_WHAT TO WORK ON_
a: In the passage on firm size below, what would the ideal firm size be if only economies of scale applied?
b: Decide whether each statement agrees with the passage on firm size below. Answer yes or no, and quote the words from the passage that decide it. (i) With only diseconomies of scale, the cost-minimizing firm would have one worker. (ii) Large firms can lower per-unit costs by buying at bulk discounts. (iii) Technology plays no part in firm size.
c: Carry the passage on firm size below forward from its last sentence.

_QUOTED PASSAGE_
============
If only diseconomies of scale existed, then the long-run average cost-minimizing firm size would be one worker, producing the minimal possible level of output. However, economies of scale also apply, which state that large firms can have lower per-unit costs due to buying at bulk discounts (components, insurance, real estate, advertising, etc.) and can also limit competition by buying out competitors, setting proprietary industry standards (like Microsoft Windows), etc. If only these "economies of scale" applied, then the ideal firm size would be infinitely large. However, since both apply, the firm must not be too small or too large, to minimize unit costs.

Firm size and income exhibit inelasticity; higher income firms tend to grow more. Technology is also a factor in firm size: "Optimal firm also depends on the firm's technology and on its market opportunities."
============
_RECORDED INFORMATION_
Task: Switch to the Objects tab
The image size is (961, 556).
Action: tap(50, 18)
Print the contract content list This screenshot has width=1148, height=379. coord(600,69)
============
_RESPONSES TO THE TASKS_
a: Infinitely large.

b:
(i) Yes: "If only diseconomies of scale existed, then the long-run average cost-minimizing firm size would be one worker"
(ii) Yes: "large firms can have lower per-unit costs due to buying at bulk discounts"
(iii) No: "Technology is also a factor in firm size"

c:
==Variation in optimal firm size by industry==

The "diseconomies of scale" do not tend to vary widely by industry, but "economies of scale" do. An auto maker has very high fixed costs, which are lower per unit of output the more output is produced. On the other hand, a florist has very low fixed costs and hence very limited sources of economies of scale. Financial and legal firms have their own variations, mostly tied to their technology investment. Thus there are disparate degrees of economies of scales for different types of organizations.

==Effects of agricultural, industrial, and service-based economies on optimal firm size==

An industrial society will tend to have large firms, as industry has substantial economies of scale. A service-based economy will favor smaller firms, as services have limited economies of scale. There will, of course, be exceptions, such as Microsoft, which is a huge services company.

==Effect of free entry on firm size==

In the short run, it is possible for an individual firm to make an economic profit. This situation is shown in this diagram, as the price or average revenue, denoted by P, is above the minimum average cost. The firm produces the quantity Q, at the intersection of marginal cost and marginal revenue.

After entry of enough other firms has occurred, their increase in market supply has driven down the price of the good, so that economic profits of each firm are zero.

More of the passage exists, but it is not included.